Quand Désiré Guillemare arrive aux affaires, en 1852, Saint-Ouen compte 400 habitants répartis sur plusieurs hameaux. Il commence par réunir ceux du Buat, de Saint-Aubin et de Saint-Ouen pour obtenir le titre prestigieux de « fondateur du bourg ». Ensuite, sans relâche, il se démène, réclame des subventions, lance des souscriptions (avec promesse de faire graver les noms des généreux donateurs) et à l'occasion puise aussi dans sa cassette personnelle pour fait bâtir une mairie, une école, un théâtre, des commerces, un bureau de poste, un petit musée, des ponts, un marché couvert,... Il dote l’église d'une cloche de près de 50 kg pour qu'elle sonne aux inhumations des riches comme des pauvres.

Saint-Ouen-sur-Iton, Désiré Guillemare, Cheminées en tire-bouchon

Le phare Sollerot de Saint-Ouen-sur-Iton

Il offre même aux Audoniens l'éclairage public grâce aux lampes à acétylène d'une colonne pyramidale de 14 mètres de haut, le phare Sollerot, surmonté de son effigie et parsemée de panonceaux en fonte rappelant les faits et gestes de son édile philanthrope, qui éclaire les maisons du centre bourg jusqu'à 22 h.

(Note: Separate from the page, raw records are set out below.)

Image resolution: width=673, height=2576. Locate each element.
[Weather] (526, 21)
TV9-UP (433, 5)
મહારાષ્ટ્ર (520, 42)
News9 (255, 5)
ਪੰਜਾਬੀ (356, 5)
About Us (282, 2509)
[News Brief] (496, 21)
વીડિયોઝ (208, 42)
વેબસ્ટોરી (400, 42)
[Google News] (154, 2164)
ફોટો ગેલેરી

Mais surtout, afin d'inscrire sa commune dans l'histoire, il exige que les maisons soient flanquées de ces fameuses cheminées torsadées... Et grâce à elles, Désiré Guillemare a gagné son pari, Saint-Ouen-sur-Iton a bien quelque chose d'unique !

 

Biblio. "Normandie insolite et secrète" de J-C. Collet et A. Joubert - Ed. Jonglez, 2013.